- Theatrical Poster
- Directed by: Emre Yalgın
- Written by: Zeynep Özcan; Emre Yalgın;
- Produced by: Mehmet Ali Arslan; Emre Yalgın;
- Starring: Kanbolat Görkem Arslan; Özay Fecht; Ayta Sözeri; Buse Kılıçkaya; Seyhan Arman; Zeynep özcan; Didem Soylu; Müfit Aytekin;
- Cinematography: Seçkin Savaş
- Edited by: Emrah Dönmez; Andreas Treske;
- Music by: Özgür Şener
- Production companies: SFR Film; Logos Filmmaking;
- Distributed by: Özen Film
- Release date: December 17, 2010;
- Running time: 96 minutes
- Country: Turkey
- Language: Turkish

= Other Angels =

2010 Turkish drama film

Other Angels (Teslimiyet) is a 2010 Turkish drama film, directed by Emre Yalgın, which follows the lives of four transgender sex workers living together in the underbelly of Istanbul.
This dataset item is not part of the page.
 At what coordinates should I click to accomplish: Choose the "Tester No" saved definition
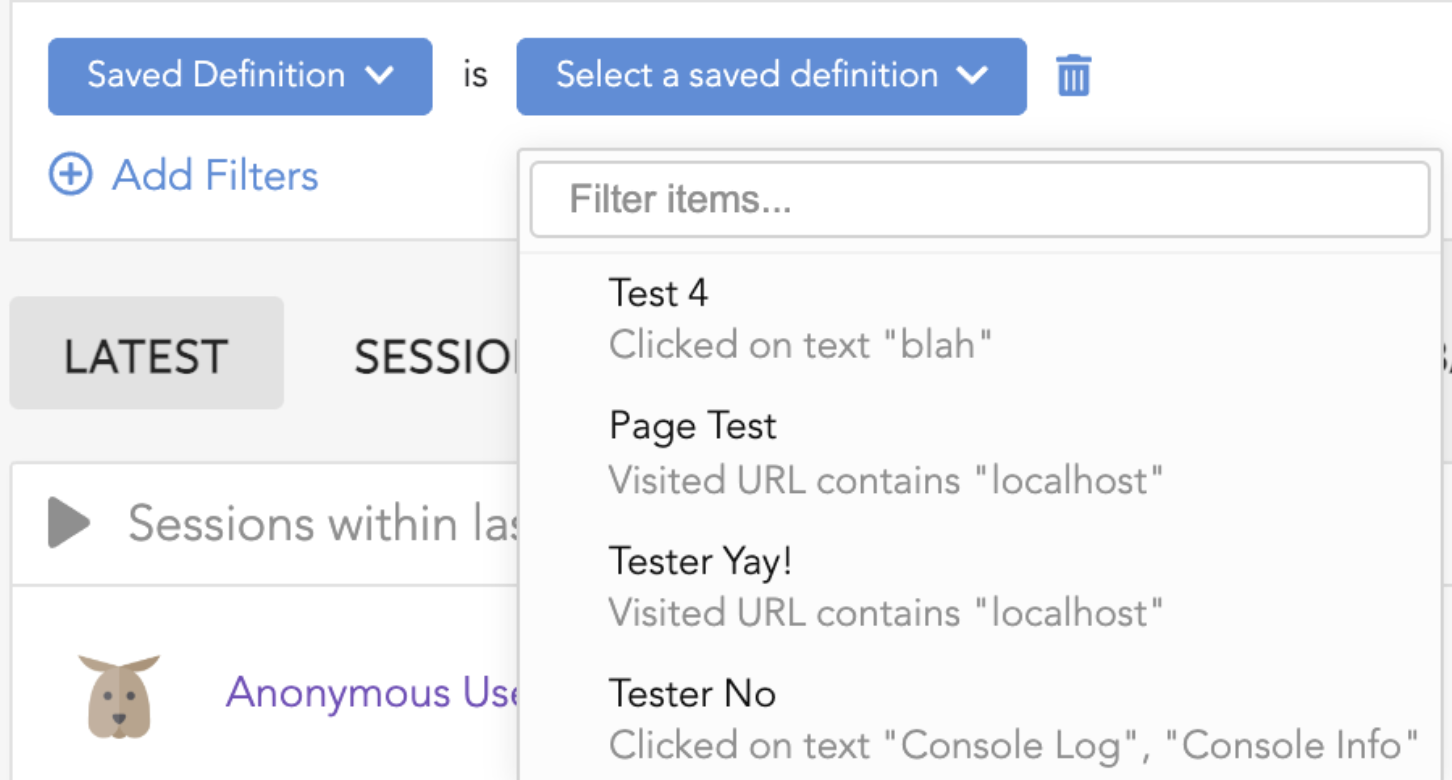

The film, which went on nationwide general release across Turkey on , was shown at the 22nd Ankara International Film Festival (March 17 to 27, 2011).

==Plot==
Sanem (Didem Soylu) is a prostitute who shares the same flat with three transvestites in Istanbul. Every day she dreams of a savior who will one day take her away from this life. One day a young man named Gökhan (Kanbolat Görkem Arslan) moves into the neighborhood, and soon Sanem attracts his attention. Sanem has to move out of her shared flat because of a number of problems that arise with her flatmates and she moves in with Gökhan. This will be the beginning of a journey during which both will question each other's reliability and their choices in life.